Танцоры кружились все быстрее, пение достигло некоего экстатического апогея, когда из своих покоев в сопровождении свиты появился царь. За ним вышла и безобразная Агла.

— Кто такая эта мерзкая старая обезьяна? — спросил Вульфред у Кефи.

— Поосторожнее, — предупредил его переводчик, — она читает в самом человеческом сердце, даже если и не знает его языка. Она тоже королевской крови и царю приходится, наверное, прапрабабушкой. Говорят, что ей уже больше двухсот лет, и жизнь себе она продлевает какими-то немыслимыми ритуалами. Она занимается тем, что вынюхивает заговоры против повелителя, и кто попадает у нее под подозрение — погибает мучительной смертью.

— Значит, здесь каждому грозит такая опасность, — заметил Конан, — потому что вряд ли у кого-то возникнут при взгляде на нее приятные мысли.

Царь уже занял свое место, рядом пристроилась Агла, и гостям предложили по большой кружке пенящегося пива. Вульфред попробовал и одобрительно причмокнул губами.

— Не северный эль, конечно, — объявил он, — но пить можно. Может, они не такие дикари, как мы подумали.

Перед гостями появились фрукты, мясные блюда, плоские лепешки. Люди с жадностью набросились на еду. Ко всеобщему облегчению, рыбы не подавали. Ульфило торжественно преподнес царю Набо свои дары: красивое ожерелье из серебряных пластин, разукрашенное цветными эмалями, и кинжал с резной хрустальной рукоятью.

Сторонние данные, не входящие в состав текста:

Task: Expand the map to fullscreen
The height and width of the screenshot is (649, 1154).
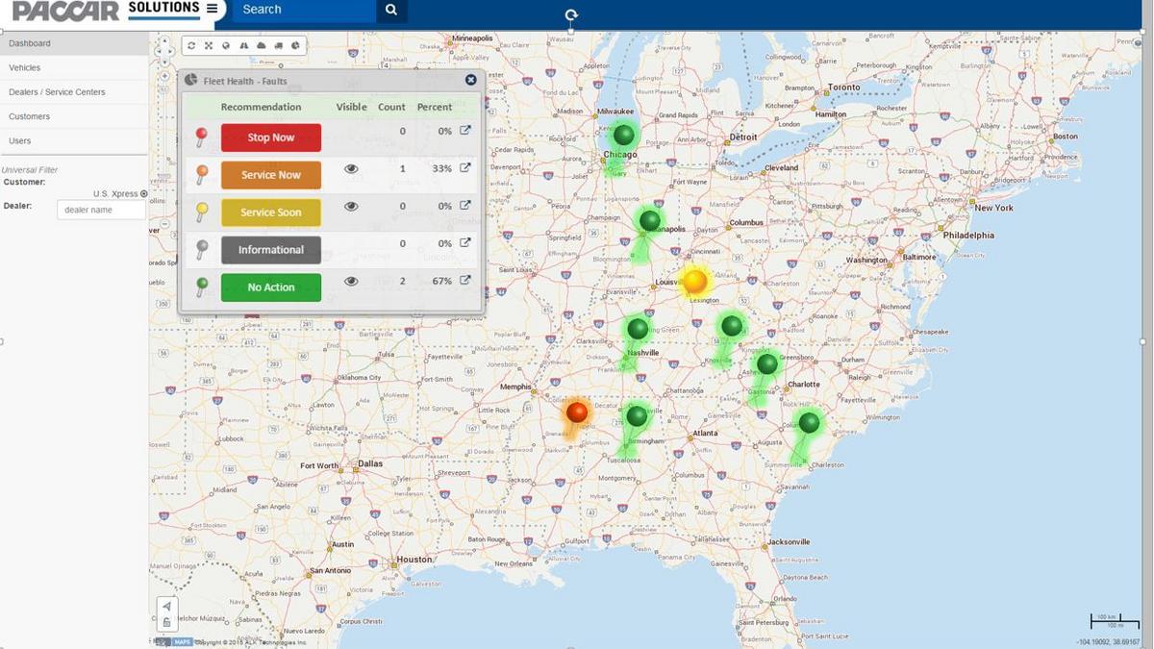Action: click(209, 44)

Царю дары пришлись по душе, но Агла лишь злобно ухмыльнулась своей беззубой улыбкой, сощурив блестящие черные глазки.

— При взгляде на это чучело и аппетит пропадает, — ворчал Вульфред.

— Однако ты все-таки воздаешь этим кушаньям должное, — заметила Малия.

Ванир оторвал целую газелью ногу:

— Разве я могу обидеть доброго хозяина? К тому же когда еще придется так сытно поесть? Пока есть возможность, надо запасаться. — И, подтверждая свои слова делом, он впился зубами в нежное мясо.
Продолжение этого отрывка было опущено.